> **Try it**
Locate every line below that contains the word "field" and copy it.

> **Exercise data**

****

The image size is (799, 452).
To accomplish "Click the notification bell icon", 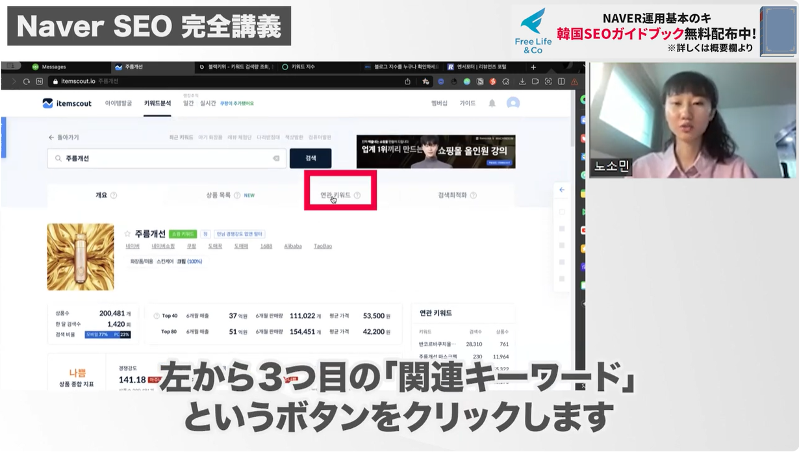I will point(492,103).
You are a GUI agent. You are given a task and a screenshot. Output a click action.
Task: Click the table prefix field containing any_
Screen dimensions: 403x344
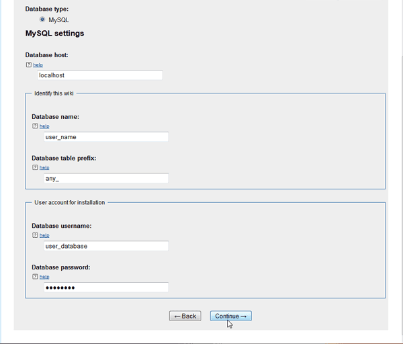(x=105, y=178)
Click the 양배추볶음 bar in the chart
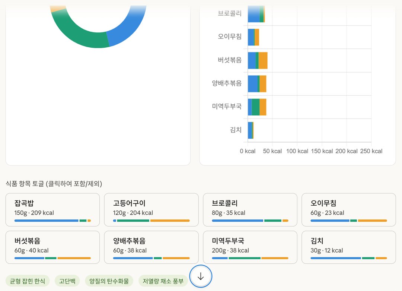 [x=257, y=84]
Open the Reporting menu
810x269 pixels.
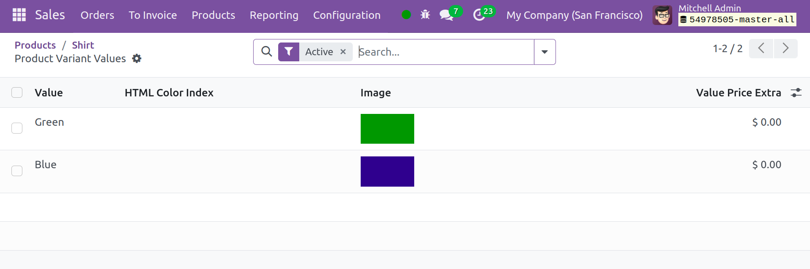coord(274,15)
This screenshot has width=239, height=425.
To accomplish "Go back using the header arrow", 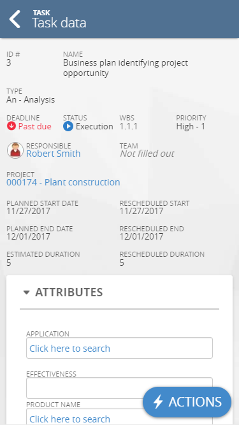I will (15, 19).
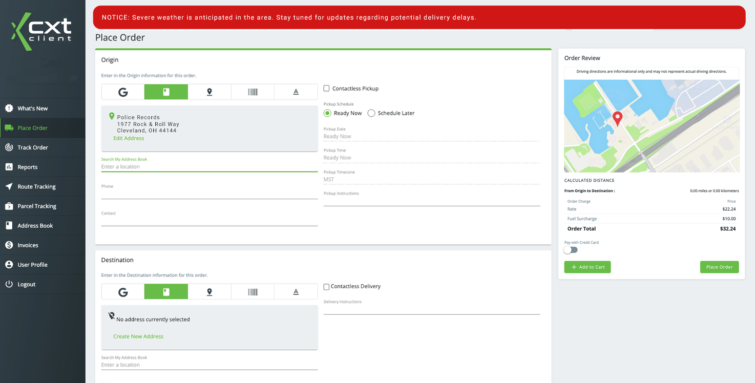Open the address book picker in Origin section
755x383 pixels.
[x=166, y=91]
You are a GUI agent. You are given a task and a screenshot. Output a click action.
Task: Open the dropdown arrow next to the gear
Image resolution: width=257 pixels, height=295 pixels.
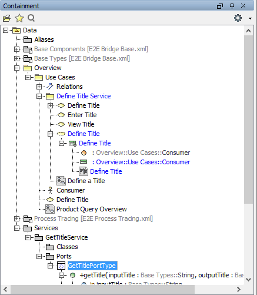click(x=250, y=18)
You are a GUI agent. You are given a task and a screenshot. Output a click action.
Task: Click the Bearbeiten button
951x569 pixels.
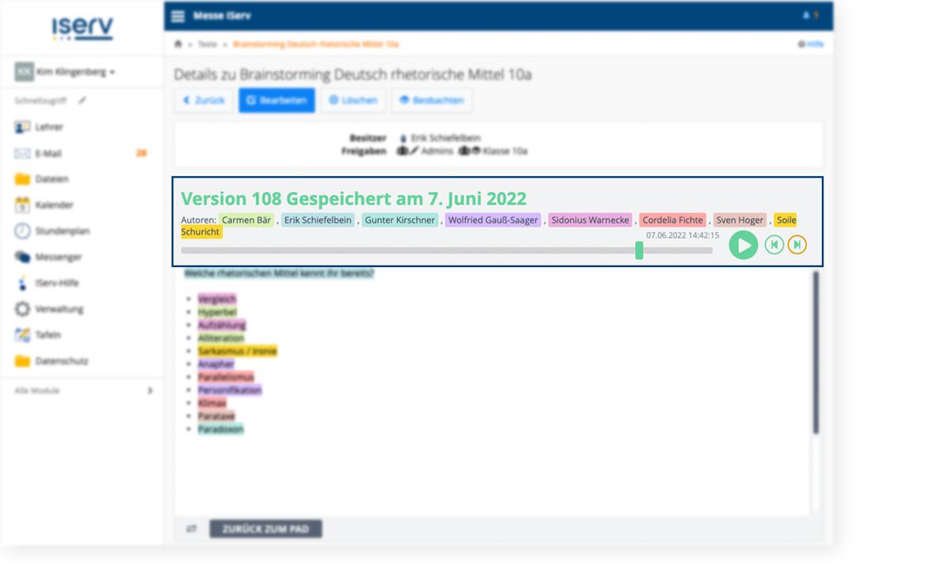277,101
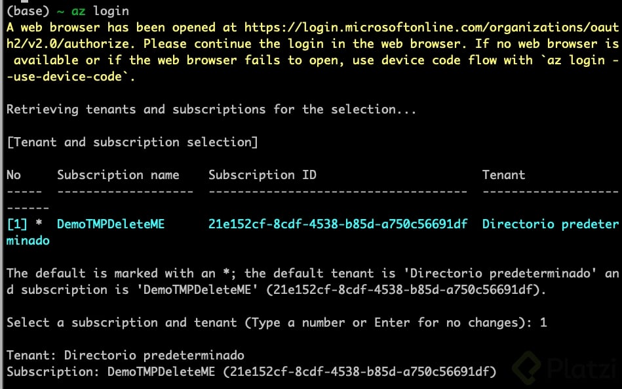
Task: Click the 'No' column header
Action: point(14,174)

****

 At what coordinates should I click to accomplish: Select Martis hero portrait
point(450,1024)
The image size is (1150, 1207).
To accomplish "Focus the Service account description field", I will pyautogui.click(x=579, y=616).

****

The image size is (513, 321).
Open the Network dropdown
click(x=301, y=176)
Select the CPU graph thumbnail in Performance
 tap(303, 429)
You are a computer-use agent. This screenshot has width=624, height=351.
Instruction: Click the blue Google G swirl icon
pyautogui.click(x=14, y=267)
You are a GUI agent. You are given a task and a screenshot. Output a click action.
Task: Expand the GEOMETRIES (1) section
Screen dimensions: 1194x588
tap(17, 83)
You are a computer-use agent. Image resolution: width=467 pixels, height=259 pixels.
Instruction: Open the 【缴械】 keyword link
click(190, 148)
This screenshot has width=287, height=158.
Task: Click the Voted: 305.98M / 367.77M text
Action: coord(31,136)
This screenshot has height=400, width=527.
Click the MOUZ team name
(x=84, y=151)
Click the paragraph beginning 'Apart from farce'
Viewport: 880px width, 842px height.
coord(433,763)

****

> **Your response**
Task: Click the table prefix field containing any_
To accomplish "Focus the Service account description field", I will pyautogui.click(x=579, y=616).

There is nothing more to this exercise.